What Makes Her Reporting Stand Out
Ever watched a business segment and felt like they were speaking a different language? Madison does the opposite. When energy prices spiked in New Jersey, she didn’t just recite percentage increases — she interviewed neighbors facing 20% higher bills and showed what that meant for a family budget. When she covers crime crackdowns, she connects the policy to street-level safety. It’s calm, it’s clear, and it’s personal.
That approach has earned her a Regional Emmy and, reportedly, a nomination for Best Young Business Journalist. In an era where some reporters chase heat over light, Madison proves that accurate, human storytelling still works.
Family, Heritage, and Relationships
She’s pretty private — and honestly, good for her. But a few things have surfaced that paint a fuller picture.
Her Indian-American Heritage
Her mother, Sweeta, from Pune, India, gave Madison a multicultural perspective that quietly informs her work. She doesn’t lead with it on air, but when she covers trade, immigration, or stories hitting diverse communities, you can sense that deeper understanding.
Madison got engaged to her partner, Brent, in late 2023 or early 2024 — the exact timing is a little fuzzy depending on who you ask. By early 2026, they were married. She’s kept Brent mostly out of the spotlight; not much is known about his background or career. It’s that old-school balance: give the audience your best professional self, keep the rest yours.
Is She Related to Lance Alworth?
Yes — and this is one of those questions that pops up all the time. Lance Alworth, the NFL Hall of Fame wide receiver who played for the Chargers and Cowboys, is reportedly Madison’s second cousin. Cool connection, but she’s carved out her own name without leaning on it.
Net Worth, Salary, and Financial Profile in 2026
Madison’s wealth is homegrown — built through journalism, not side hustles or family money.
Her primary income is her Fox Business salary as a national correspondent. Like most TV journalists at that level, she likely gets standard benefits — health insurance, retirement contributions, maybe performance bonuses. There’s no public evidence of big endorsement deals or outside businesses. What she’s built comes from a steady climb, not a lucky break.
Most estimates put Madison Alworth’s net worth between $1 million and $3 million as of 2026. Her annual salary likely falls in the $70,000–$150,000 range — right in line with national correspondents at major cable networks.
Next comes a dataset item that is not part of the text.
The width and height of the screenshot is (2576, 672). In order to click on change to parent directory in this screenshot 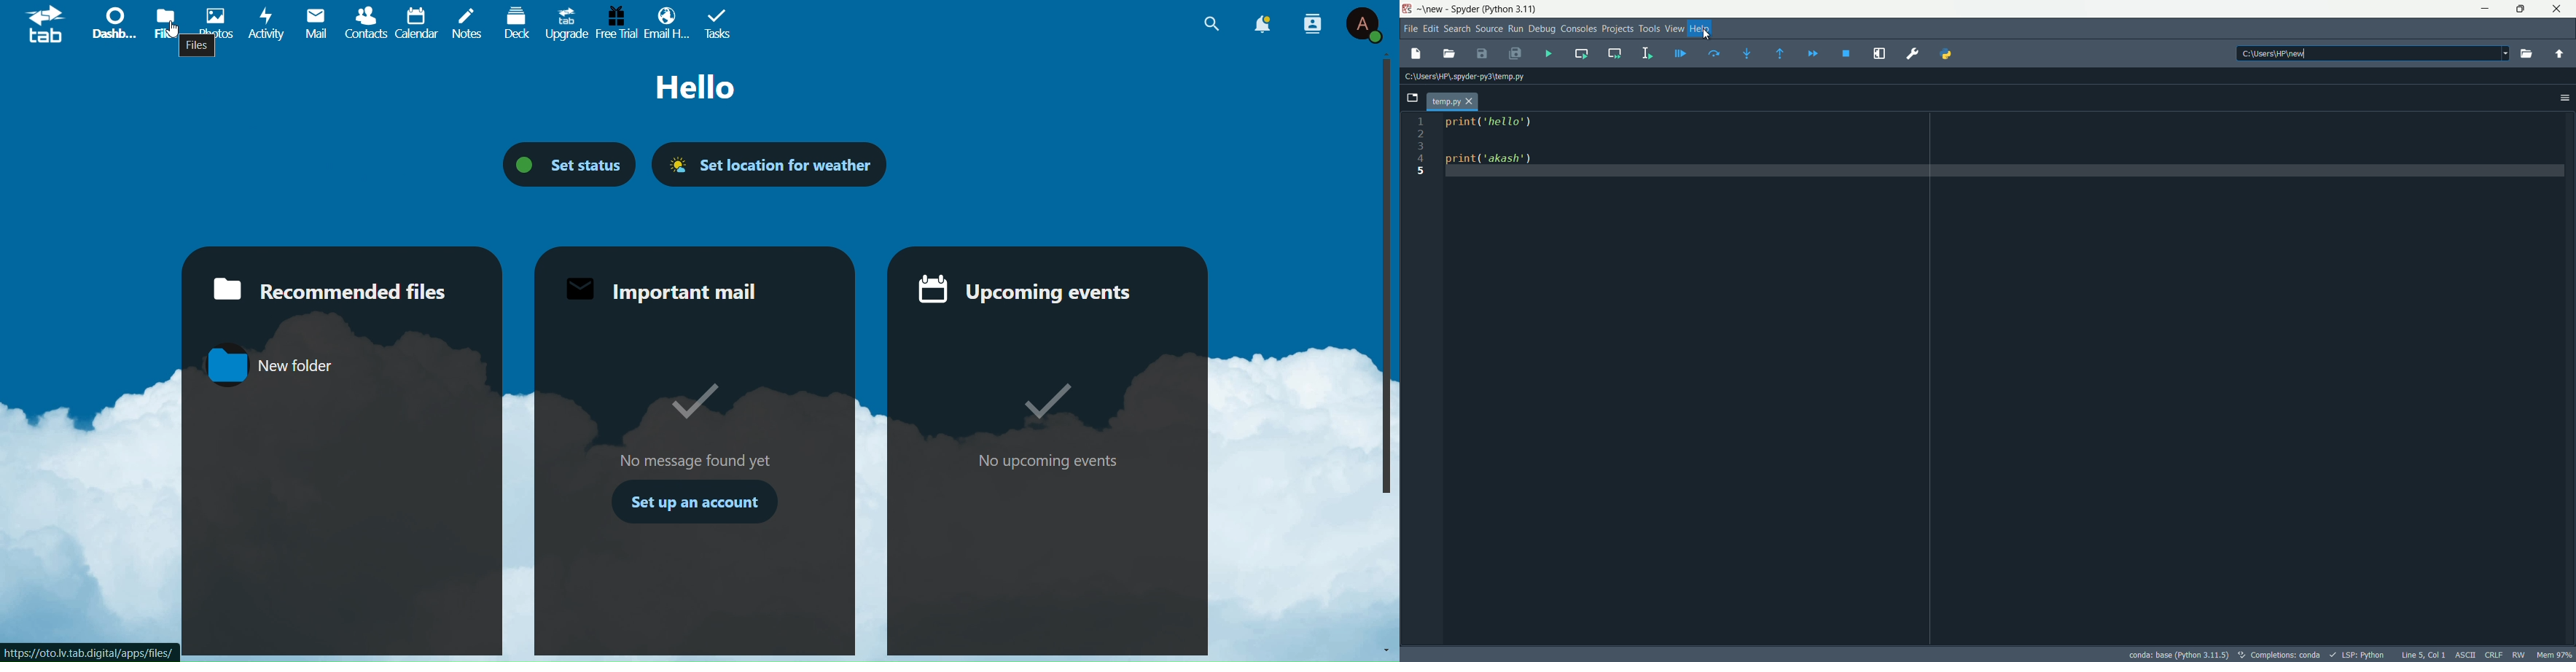, I will do `click(2560, 53)`.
Those numbers may seem modest compared to seven-figure anchor contracts, but for someone who’s been on the national stage only a few years, they reflect consistent, sustainable growth. And that’s very on-brand.
Conclusion
Madison Alworth’s path — Long Valley to Yale to a national desk at Fox Business — is a case study in quiet, intentional career building. She didn’t take shortcuts or chase viral moments. She learned the craft at every level, from associate producer to Emmy-winning local reporter, and she let the work do the talking.
- National correspondent for Fox Business Network since September 2021.
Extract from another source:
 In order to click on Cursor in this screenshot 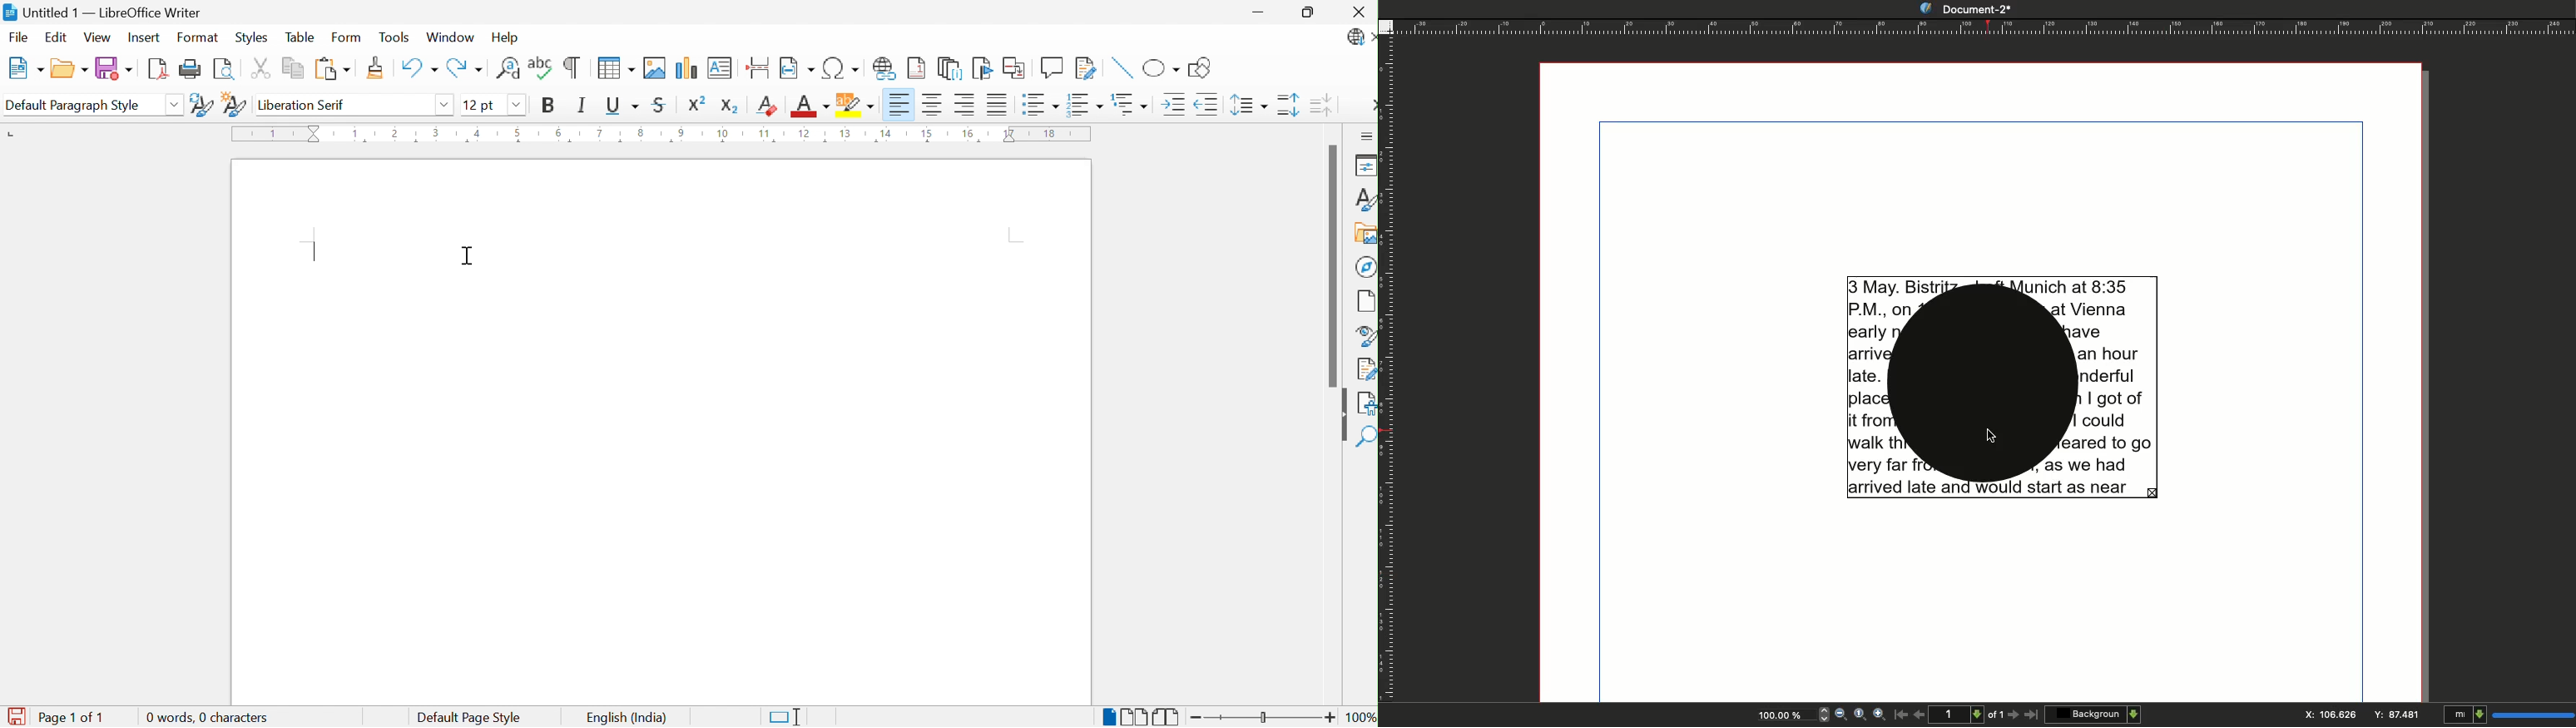, I will do `click(468, 257)`.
- Yale University graduate (2015) who co-founded Yale Television.
- Career stops: NBC News, Cheddar News, WTSP Tampa Bay — Regional Emmy winner.
- Known for on-location reporting that makes complex financial news feel human.
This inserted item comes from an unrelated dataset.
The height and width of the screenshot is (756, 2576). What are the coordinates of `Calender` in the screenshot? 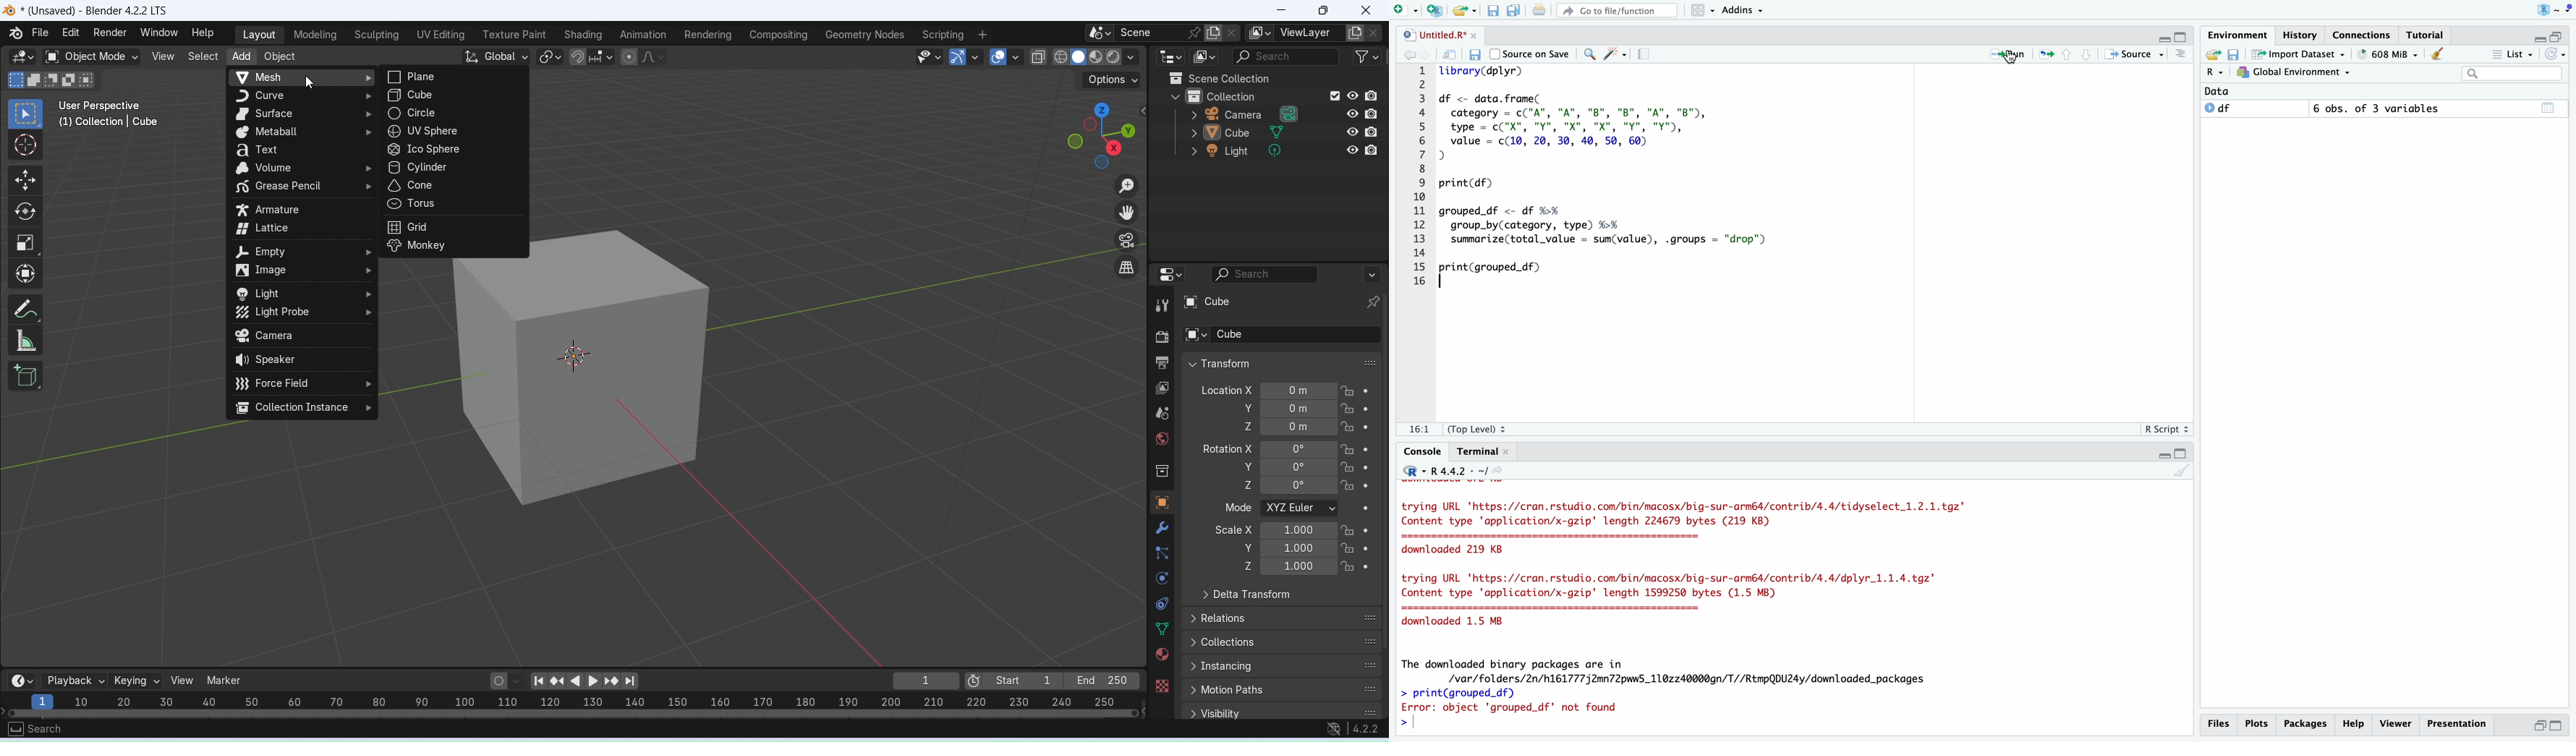 It's located at (2550, 108).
- Estimated net worth: $1–3 million; annual salary: $70,000–$150,000.
- Married to Brent; second cousin of NFL legend Lance Alworth.
If her career teaches anything, it’s this: consistent professionalism, real skills, and a commitment to getting it right can build a national platform — no drama required. In a media world that often confuses volume with value, Madison Alworth has succeeded by being one of the clearest voices in the room.